Riley sighed. If only making money were that easy... but no, it wasn't. But he'd humour the old man anyway. If only for the company he'd keep by doing so. "What's in Bern?"
"Swiss people, I suppose," Manny replied with a hearty laugh. "Nothing special. Europe is my birthplace, though, and I've been away so long... It'll be nice to get back to it. Perhaps there is where I shall die."
"What the hell's your story?" Riley blurted out, not thinking. Instantly, he regretted doing so.
But Manny did not seem phased. "My story? Well, I was born, and now I live. And I will continue to live until I die. I've travelled, and I'll continue to travel."
"Oh." It was more of a story than he would have gotten from any other street person, since it was an unspoken rule that your old life would stay out of your street life and any reminders of it were unwelcome, but still, he had been hoping for something more, something he couldn't figure out, from this old man.
"What about you, Riley Haslett? What is your story?"
Riley blinked. He hadn't expected this man to ask about his old life; perhaps he should have. "Well, once upon a time, I was married. I had two point five beautiful children with my beautiful wife, and we were very happy. Something terrible happened, though, and we drifted apart. I guess we didn't really care anymore. The children by that time were gone, and my wife and I didn't care. She moved down to Florida to be near her children, and I stayed up here, only to watch my life fall to ruins when the company downsized. I couldn't find another job. Everybody wanted somebody with computer skills, and that's something working twenty two long years managing a store didn't teach me beyond the basics. And so, a few weeks ago, I lost my house."

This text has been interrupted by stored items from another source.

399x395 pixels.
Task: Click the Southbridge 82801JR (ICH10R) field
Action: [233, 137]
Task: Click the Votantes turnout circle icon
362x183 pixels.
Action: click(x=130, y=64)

"This is all you have left." Not a question, not an accusation, just a statement.
Riley sighed. "Yes, the clothes on my back."
"Once upon a time, very interesting choice of words," Manny mused.
"I suppose so."
A pause. Then, "Once upon a time, I knew a man like you."

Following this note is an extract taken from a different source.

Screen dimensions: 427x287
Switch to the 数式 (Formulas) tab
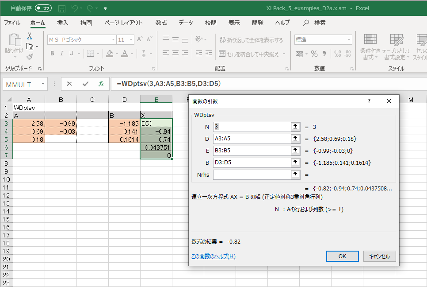161,23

"Oh? What happened to him?" Riley wanted to know.
"The English would say, 'He lived happily ever after'. But the true ending is, 'If he did not die, then he still lives'." Such a cryptical man, this Manny Riordan.
Riley asked him what he meant, but he would not explain it. He gave the excuse that he was tired and would have liked to rest at this time. Riley decided that it wasn't worth it if he had to force the information out of the old man, and so agreed that it was time to turn in.

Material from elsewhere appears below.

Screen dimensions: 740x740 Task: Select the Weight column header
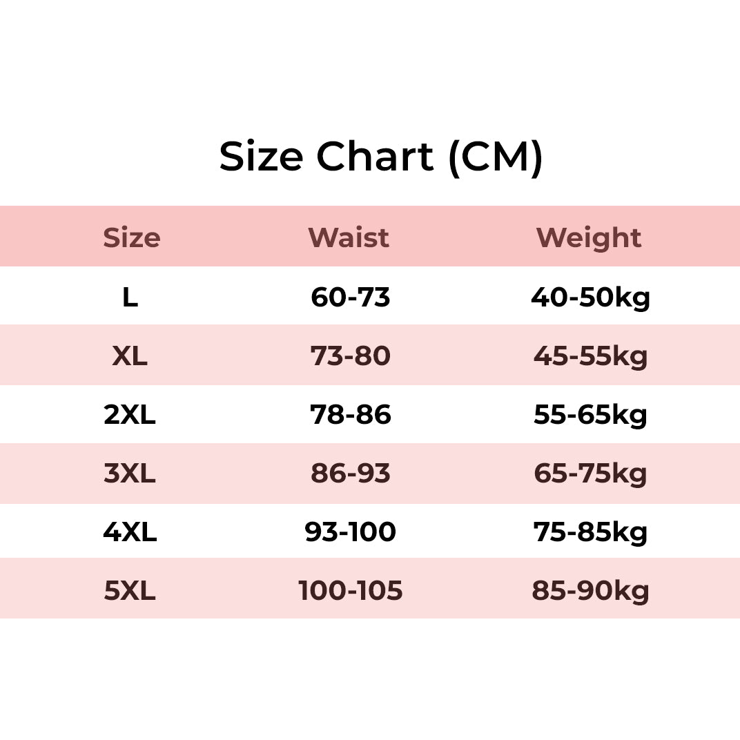[x=589, y=238]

Sleep was a long time coming for him. He was too busy trying to figure out what the man had meant by his second story. Manny, however, fell easily into the dreamworld; he was snoring softly next to Riley.
The man wasn't sure exactly how late it was that he fell asleep; his watch had stopped working days ago, and now he measured time by how many people passed through the sidewalks. It was only when he woke in the morning that he realized he had fallen asleep.
Glancing around in the daylight, Manny was nowhere to be seen. Judging by the throng of the people around, it was about nine am. If Manny had gone at first dawn, he had a pretty good headstart. Riley had hoped that his new found friend would have waited to say goodbye, or at least woken him up, but he realized it wasn't Manny's style.
Dealing with his day to day worries, though, soon made Riley forget about the other street man and his vague stories, and both he and Manny drifted back into the statistics that nobody truly cared about. But once upon a time, Riley would remember the man who shared his cryptical intimacies. In all the days he lived, which, it so happened, wasn't many, Riley never met another man who would tell of the past. As for Manny? If he did not die, then he still lives.